→ Stated exercise 1
Retype the passage of the PhD in Spanish program description that begins at the words "Current MA students" and stops after the words "graduate application system.".

** begin Text excerpt **

I. Areas of Concentration

The Department of Spanish and Portuguese offers a PhD in Spanish. A student can choose a concentration in any thematic, geographical or chronological area pertaining to the literatures and cultures of Spanish-speaking and Lusophone societies, provided that there is a faculty member willing and able to work with the student in said area and the topic falls within the scope of the departmental mission. 

II. Admission

The department Graduate Committee evaluates all applications. In addition to the Graduate School's criteria for regular degree students, we require all entering students to have native or near-native proficiency in understanding, speaking, reading, and writing Spanish. Also, they must have a general knowledge of Peninsular and Latin American literatures.

All international students applying to our PhD program whose native language is not English will need to score at least 75 on the Test of English as a Foreign Language (TOEFL) in order to be admitted.

Graduate Record Examination (GRE) General Test scores are not mandatory for admission. However, applicants wishing to be considered for the competitive Devaney, CHA, or Chancellor's fellowships are strongly encouraged to take the GRE general test and submit their official scores. This test is also not mandatory for consideration for teaching assistantships.

Current MA students in the department wishing to pursue a PhD degree at CU-Boulder need to apply using the University of Colorado Boulder graduate application system.

III. Advising

New graduate students will select their first-semester courses in consultation with the Associate Chair for Graduate Studies. By the end of their second semester in the program, students are required to choose a Faculty Advisor (normally this faculty member becomes the Chair of the PhD Supervisory Committee), with whom they will plan their program of study thereafter.

Before the end of a student's third semester in the program, they must form a PhD Supervisory Committee (PhDSC). The PhDSC, which advises the student in all matters pertaining to the PhD program, will consist of five members of the graduate faculty and must be approved by the department Chair. The Chair of the PhDSC must be a member of the department's graduate faculty. During the course of doctoral studies, a student must take at least one seminar with each member of his/her PhDSC.

Within two weeks of being constituted, each PhDSC or its Chair will meet with the student to discuss his or her program of study. The Associate Chair for Graduate Studies will be an ad hoc member of this committee.

IV. Coursework

Prior to taking the PhD Comprehensive Exams, students must complete a minimum of 36 credit hours in graduate seminars in Spanish and/or related fields numbered 5000 or above. Students can take as many as 9 graduate credit hours outside the department. The student’s advisor and the Associate Chair, in consultation with the Chair of the department, must approve credit hours in excess of 9, provided that the student formally requests it and gives a compelling reason for the standard limit to be overridden. Approval of the MA degree must also be presented for the PhD. Each Advisor, in consultation with the student, will determine which courses will be acceptable.

** end Text excerpt **
** begin Data for processing **

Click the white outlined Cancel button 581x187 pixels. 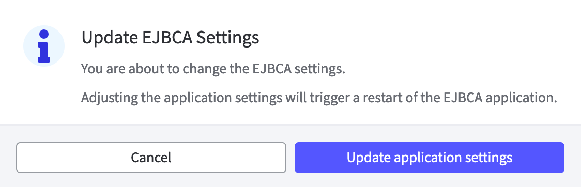tap(151, 158)
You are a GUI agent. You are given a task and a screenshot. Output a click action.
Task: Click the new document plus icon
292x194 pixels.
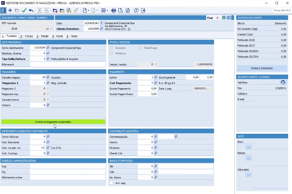point(10,10)
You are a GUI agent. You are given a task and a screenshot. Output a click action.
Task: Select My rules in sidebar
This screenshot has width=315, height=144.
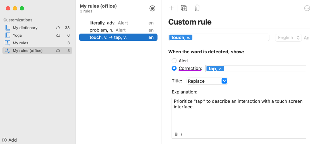click(20, 43)
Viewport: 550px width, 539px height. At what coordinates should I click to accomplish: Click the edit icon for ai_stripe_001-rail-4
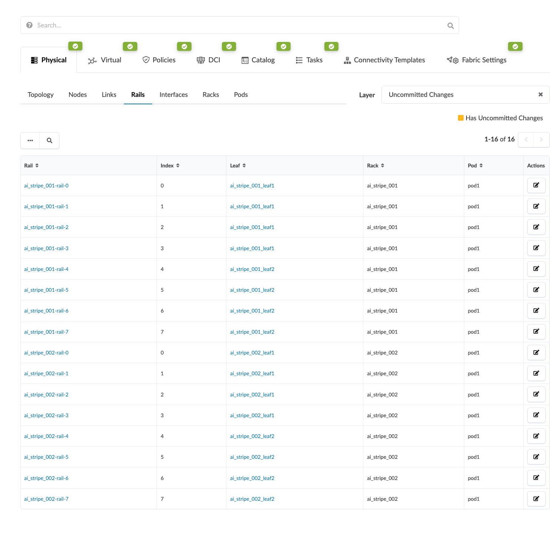[536, 269]
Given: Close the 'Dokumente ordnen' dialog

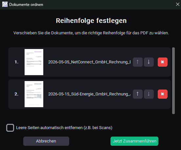Looking at the screenshot, I should pos(177,4).
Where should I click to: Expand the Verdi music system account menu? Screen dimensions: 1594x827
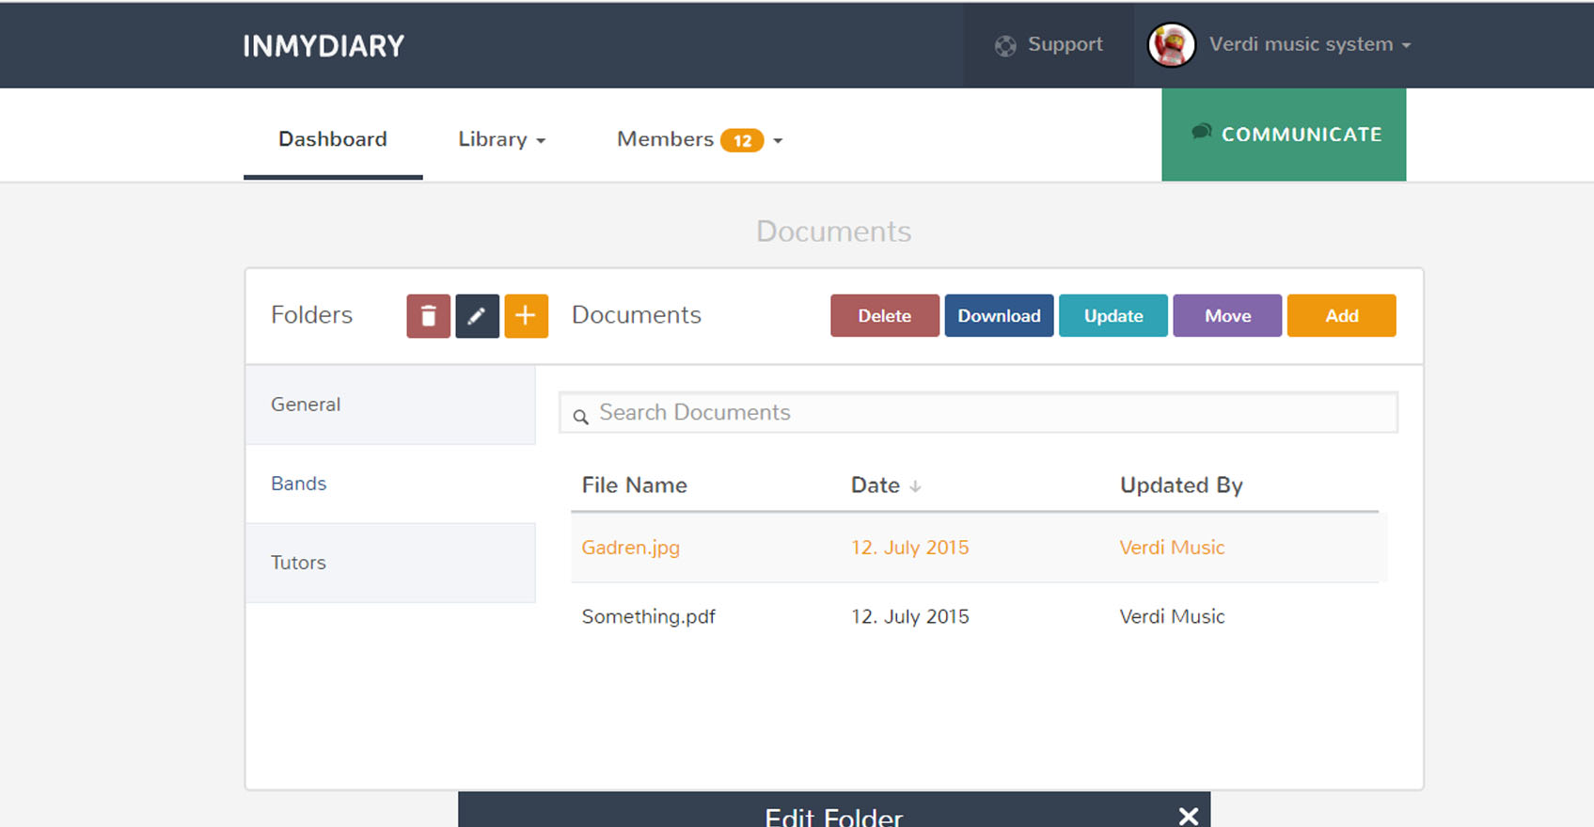point(1309,44)
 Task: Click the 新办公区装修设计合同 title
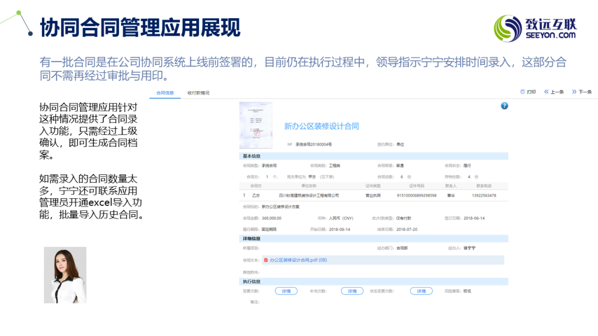[321, 126]
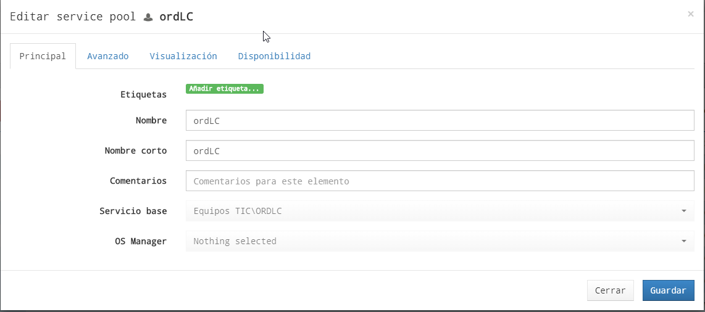Screen dimensions: 705x312
Task: Switch to the Avanzado tab
Action: point(108,56)
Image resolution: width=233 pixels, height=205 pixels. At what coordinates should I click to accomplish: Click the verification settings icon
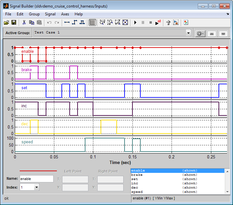[186, 22]
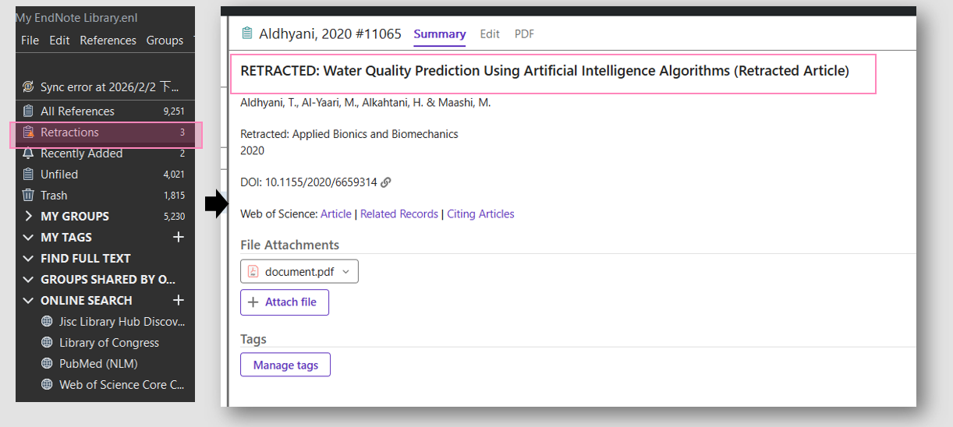The image size is (953, 427).
Task: Select the Library of Congress search
Action: point(109,343)
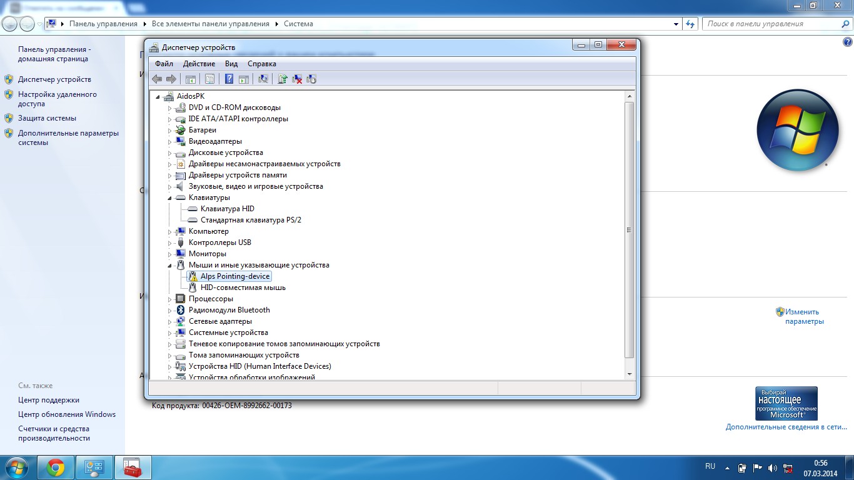
Task: Click the Properties sheet icon in the toolbar
Action: pyautogui.click(x=209, y=79)
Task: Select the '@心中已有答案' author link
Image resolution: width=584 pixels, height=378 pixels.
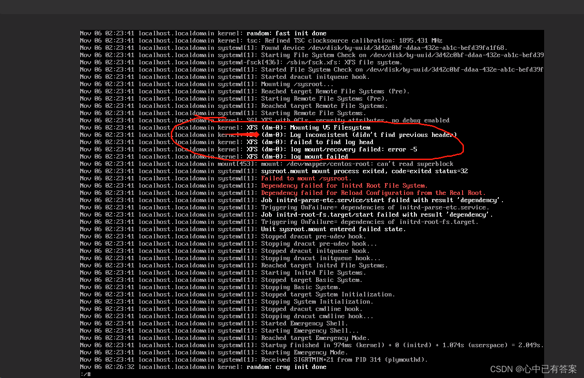Action: click(x=547, y=369)
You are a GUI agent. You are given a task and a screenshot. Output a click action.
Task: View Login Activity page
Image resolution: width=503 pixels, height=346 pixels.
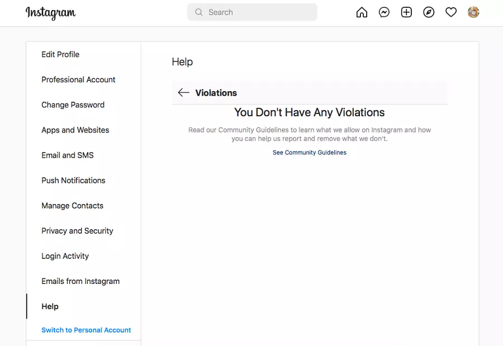65,256
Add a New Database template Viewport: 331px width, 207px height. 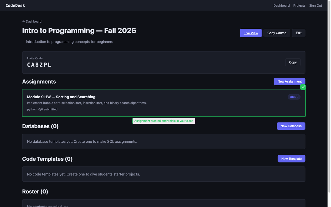click(291, 126)
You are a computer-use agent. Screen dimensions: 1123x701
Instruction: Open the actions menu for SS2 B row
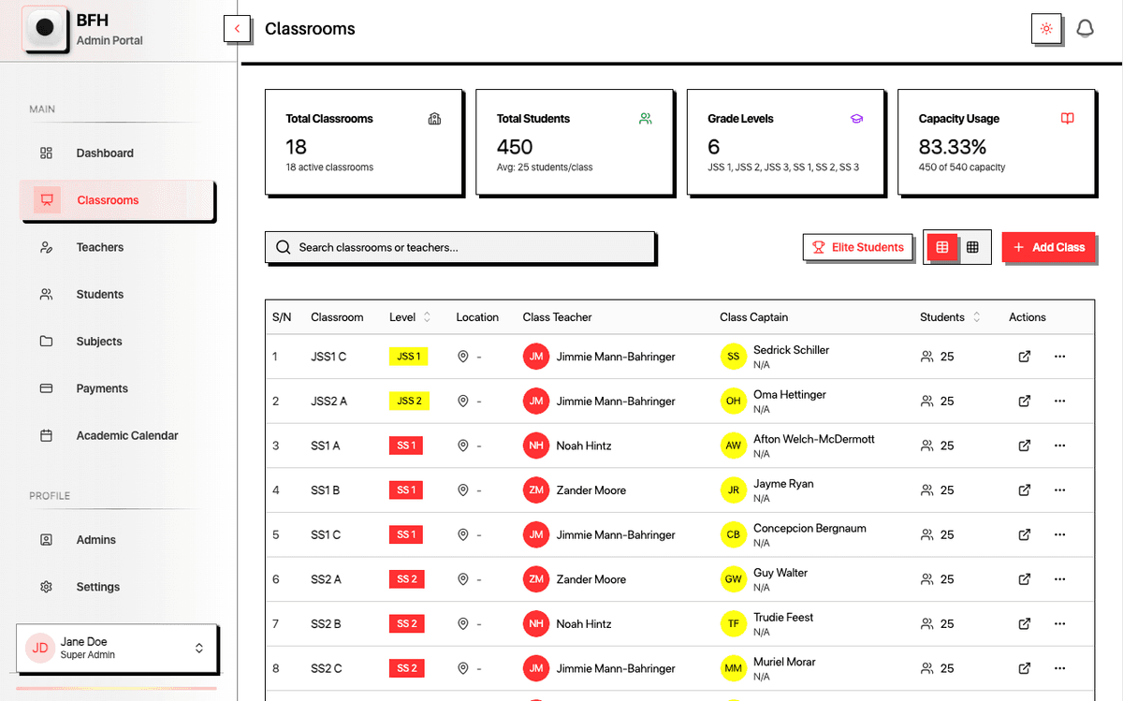1059,623
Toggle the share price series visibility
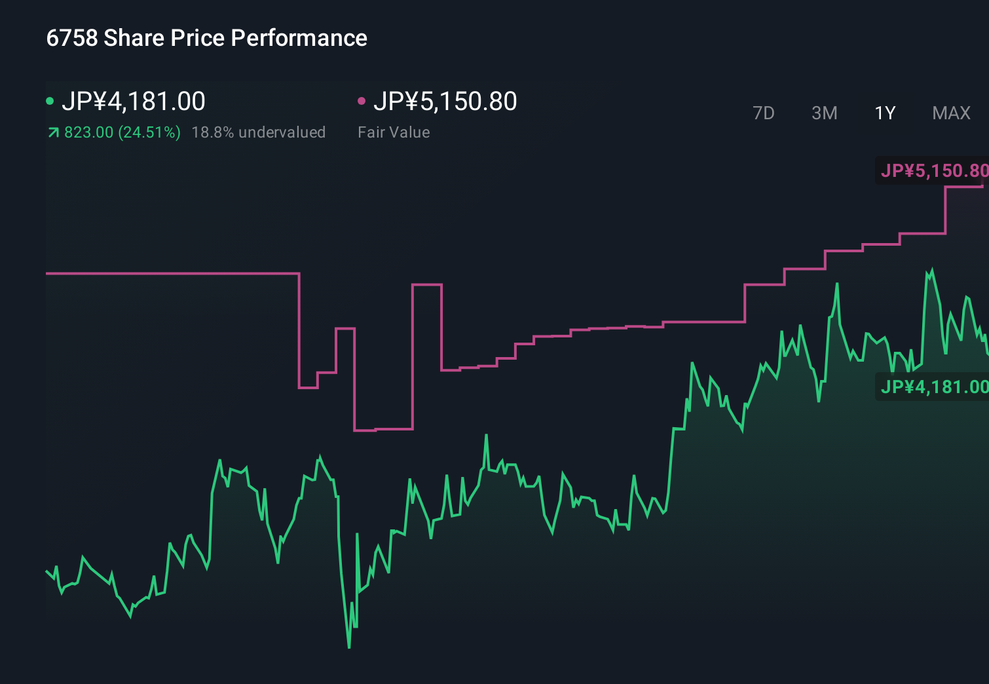The height and width of the screenshot is (684, 989). pyautogui.click(x=134, y=101)
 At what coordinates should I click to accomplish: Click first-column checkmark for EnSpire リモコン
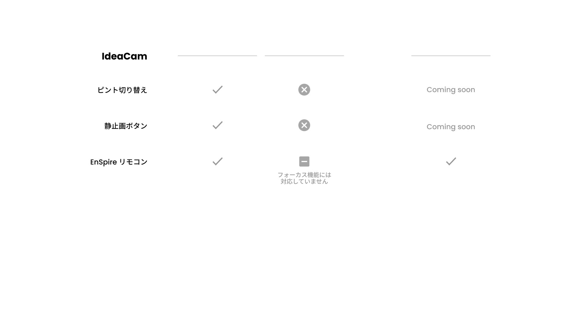pyautogui.click(x=218, y=161)
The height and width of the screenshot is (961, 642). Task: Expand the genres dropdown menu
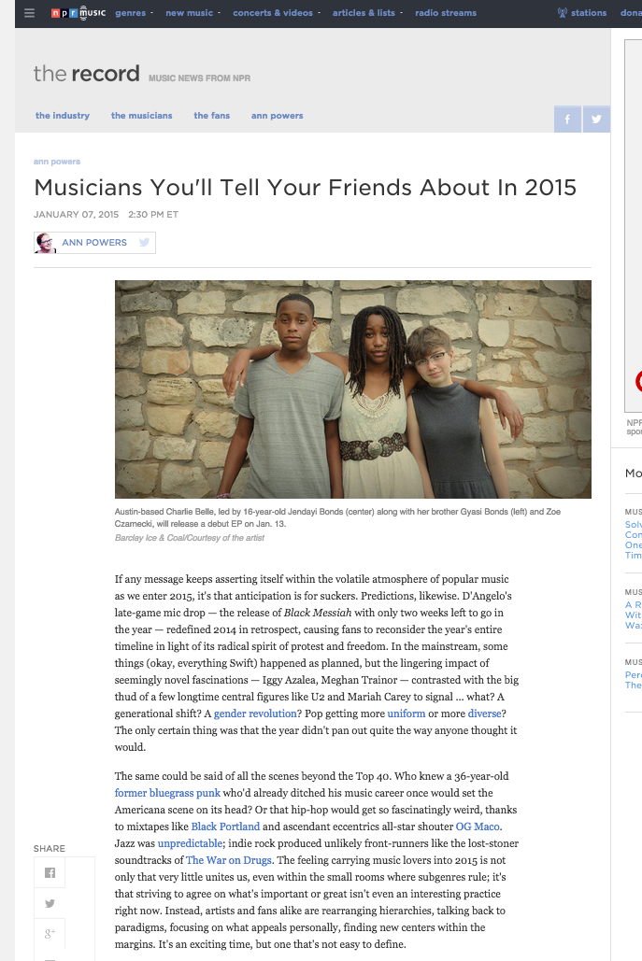(133, 13)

** end Data for processing **

→ Stated exercise 2
Pick out every line of the listing that contains the string "coordinates", matching case.

→ Solution 1
Current MA students in the department wishing to pursue a PhD degree at CU-Boulder need to apply using the University of Colorado Boulder graduate application system.

→ Solution 2
Viewport: 550px width, 539px height. At what coordinates should I click to accomplish: Click the edit icon for ai_stripe_001-rail-4
Image resolution: width=233 pixels, height=205 pixels. At what coordinates should I click to accomplish: Click the verification settings icon
 At what coordinates should I click to accomplish: Click first-column checkmark for EnSpire リモコン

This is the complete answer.